Stored items from a collection
■ ■ ■ ■ ■

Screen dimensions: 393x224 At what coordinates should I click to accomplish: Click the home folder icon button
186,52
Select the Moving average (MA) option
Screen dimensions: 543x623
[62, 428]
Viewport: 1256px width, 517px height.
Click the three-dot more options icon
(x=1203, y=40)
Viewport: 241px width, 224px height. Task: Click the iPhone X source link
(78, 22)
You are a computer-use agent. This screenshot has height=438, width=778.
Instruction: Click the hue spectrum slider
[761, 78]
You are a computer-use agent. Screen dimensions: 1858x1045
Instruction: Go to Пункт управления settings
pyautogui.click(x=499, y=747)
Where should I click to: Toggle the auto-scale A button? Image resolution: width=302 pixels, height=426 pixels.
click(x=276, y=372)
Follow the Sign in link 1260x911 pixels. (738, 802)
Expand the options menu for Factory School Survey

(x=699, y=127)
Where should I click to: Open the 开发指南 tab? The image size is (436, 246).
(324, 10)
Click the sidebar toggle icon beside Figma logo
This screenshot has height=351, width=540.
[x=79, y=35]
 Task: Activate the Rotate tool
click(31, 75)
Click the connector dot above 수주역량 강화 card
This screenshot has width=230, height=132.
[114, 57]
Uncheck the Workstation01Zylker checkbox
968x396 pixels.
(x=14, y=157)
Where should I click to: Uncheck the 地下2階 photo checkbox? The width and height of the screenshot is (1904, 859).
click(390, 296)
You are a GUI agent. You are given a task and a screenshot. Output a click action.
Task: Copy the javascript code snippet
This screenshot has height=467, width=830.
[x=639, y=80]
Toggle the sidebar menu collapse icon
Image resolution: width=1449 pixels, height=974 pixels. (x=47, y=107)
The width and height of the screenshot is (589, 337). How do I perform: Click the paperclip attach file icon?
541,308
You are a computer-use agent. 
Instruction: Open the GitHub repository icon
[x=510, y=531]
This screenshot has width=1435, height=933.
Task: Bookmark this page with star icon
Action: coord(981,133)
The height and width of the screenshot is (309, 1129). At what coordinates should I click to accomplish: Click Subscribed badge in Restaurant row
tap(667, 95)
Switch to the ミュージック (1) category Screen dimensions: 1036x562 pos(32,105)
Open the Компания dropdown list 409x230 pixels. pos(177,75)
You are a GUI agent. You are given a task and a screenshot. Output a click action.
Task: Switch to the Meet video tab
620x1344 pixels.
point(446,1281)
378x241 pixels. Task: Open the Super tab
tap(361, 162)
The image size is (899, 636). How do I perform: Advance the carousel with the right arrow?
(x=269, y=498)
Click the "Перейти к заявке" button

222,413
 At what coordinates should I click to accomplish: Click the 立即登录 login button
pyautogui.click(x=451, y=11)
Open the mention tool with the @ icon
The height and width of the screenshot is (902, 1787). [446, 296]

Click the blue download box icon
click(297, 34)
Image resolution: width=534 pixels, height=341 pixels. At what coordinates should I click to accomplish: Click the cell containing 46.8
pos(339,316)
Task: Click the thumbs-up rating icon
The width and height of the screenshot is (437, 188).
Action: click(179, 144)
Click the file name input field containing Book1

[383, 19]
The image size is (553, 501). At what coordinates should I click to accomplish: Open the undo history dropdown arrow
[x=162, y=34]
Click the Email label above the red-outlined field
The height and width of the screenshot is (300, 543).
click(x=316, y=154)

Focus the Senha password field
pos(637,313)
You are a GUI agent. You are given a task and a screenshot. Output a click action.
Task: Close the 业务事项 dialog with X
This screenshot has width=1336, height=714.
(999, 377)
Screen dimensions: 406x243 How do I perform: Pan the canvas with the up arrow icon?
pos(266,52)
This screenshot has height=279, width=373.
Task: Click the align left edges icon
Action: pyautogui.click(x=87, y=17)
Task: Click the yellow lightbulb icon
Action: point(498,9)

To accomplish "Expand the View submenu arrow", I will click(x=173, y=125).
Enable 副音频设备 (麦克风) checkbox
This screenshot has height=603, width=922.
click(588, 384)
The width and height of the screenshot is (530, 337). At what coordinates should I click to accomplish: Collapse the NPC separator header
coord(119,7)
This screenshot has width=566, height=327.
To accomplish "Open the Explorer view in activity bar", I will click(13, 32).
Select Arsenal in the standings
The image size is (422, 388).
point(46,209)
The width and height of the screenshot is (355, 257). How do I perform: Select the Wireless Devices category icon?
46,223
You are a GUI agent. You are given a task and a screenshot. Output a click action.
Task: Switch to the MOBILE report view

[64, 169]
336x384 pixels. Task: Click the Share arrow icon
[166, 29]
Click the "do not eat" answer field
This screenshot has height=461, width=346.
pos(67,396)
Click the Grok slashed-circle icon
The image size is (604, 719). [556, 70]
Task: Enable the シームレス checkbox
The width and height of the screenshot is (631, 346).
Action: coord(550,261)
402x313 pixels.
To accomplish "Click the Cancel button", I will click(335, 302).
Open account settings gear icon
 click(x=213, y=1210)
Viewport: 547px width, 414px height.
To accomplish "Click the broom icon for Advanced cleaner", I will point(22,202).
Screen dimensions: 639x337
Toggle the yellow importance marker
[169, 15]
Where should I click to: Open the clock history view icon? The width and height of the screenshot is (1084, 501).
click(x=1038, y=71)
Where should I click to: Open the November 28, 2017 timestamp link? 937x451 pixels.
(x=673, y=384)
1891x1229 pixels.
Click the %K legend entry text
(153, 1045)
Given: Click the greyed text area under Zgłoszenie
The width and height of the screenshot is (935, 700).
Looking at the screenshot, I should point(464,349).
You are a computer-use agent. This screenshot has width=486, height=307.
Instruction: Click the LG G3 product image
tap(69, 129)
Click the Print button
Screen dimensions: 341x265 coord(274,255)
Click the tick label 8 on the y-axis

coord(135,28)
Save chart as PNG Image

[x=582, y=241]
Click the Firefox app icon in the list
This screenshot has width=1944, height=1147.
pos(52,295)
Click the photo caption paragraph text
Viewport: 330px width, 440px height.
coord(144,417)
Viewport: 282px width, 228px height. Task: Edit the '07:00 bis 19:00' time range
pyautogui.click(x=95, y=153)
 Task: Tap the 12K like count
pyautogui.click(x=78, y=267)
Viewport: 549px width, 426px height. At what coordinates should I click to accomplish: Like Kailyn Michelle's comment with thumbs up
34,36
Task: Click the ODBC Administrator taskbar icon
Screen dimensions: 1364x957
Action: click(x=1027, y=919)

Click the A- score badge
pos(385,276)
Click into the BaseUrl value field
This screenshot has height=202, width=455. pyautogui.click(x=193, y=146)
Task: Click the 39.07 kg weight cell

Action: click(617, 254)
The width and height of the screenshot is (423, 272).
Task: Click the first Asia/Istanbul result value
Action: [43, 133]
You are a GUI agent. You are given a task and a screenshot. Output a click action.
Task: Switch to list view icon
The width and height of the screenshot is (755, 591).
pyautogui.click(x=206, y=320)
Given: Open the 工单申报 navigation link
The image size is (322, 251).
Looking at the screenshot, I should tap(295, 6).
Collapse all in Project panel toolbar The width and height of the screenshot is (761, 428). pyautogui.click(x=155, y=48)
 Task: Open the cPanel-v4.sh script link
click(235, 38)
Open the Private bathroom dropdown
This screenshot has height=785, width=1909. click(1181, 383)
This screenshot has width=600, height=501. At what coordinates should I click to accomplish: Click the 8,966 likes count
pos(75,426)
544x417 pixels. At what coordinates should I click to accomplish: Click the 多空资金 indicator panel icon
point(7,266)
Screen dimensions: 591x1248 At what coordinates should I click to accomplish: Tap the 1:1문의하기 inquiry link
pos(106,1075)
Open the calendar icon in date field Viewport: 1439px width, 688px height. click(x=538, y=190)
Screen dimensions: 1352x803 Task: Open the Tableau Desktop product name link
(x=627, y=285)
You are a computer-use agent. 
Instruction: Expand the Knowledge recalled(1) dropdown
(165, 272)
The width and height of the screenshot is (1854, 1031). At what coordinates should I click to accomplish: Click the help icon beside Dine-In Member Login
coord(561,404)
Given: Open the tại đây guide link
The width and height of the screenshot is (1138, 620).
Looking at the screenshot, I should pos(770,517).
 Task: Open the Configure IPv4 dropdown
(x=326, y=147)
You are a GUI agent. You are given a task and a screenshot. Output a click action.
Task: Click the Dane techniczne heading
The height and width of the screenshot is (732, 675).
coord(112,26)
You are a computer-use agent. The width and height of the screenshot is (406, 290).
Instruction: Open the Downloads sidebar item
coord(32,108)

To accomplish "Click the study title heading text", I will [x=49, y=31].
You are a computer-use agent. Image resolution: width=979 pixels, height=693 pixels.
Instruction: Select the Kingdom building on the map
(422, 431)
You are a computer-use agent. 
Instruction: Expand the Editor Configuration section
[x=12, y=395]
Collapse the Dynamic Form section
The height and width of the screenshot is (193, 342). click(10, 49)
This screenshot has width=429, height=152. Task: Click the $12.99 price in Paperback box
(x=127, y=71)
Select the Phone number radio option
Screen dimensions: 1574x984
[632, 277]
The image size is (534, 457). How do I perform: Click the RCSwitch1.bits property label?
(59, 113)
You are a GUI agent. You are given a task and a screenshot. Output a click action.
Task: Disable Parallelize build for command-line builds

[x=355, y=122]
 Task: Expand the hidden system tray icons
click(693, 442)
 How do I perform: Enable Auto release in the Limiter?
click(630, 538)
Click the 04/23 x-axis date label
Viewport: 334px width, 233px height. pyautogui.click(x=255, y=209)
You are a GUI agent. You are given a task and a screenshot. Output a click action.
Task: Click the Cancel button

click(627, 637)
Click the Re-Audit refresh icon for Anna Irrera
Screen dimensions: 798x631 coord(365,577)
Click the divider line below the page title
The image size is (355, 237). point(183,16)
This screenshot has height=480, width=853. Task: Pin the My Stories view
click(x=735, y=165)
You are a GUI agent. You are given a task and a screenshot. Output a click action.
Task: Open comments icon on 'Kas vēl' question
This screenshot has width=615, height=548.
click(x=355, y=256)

■ ■ ■ ■ ■

● Written request
Rewrite the lines of the listing above as a numbered list, starting from the line with "Task: Tap the 12K like count" up to and including the line with "This screenshot has height=202, width=455.", and leave out any blank lines.

● Task response
1.  Task: Tap the 12K like count
2. pyautogui.click(x=78, y=267)
3. Viewport: 549px width, 426px height. At what coordinates should I click to accomplish: Like Kailyn Michelle's comment with thumbs up
4. 34,36
5. Task: Click the ODBC Administrator taskbar icon
6. Screen dimensions: 1364x957
7. Action: click(x=1027, y=919)
8. Click the A- score badge
9. pos(385,276)
10. Click into the BaseUrl value field
11. This screenshot has height=202, width=455. pyautogui.click(x=193, y=146)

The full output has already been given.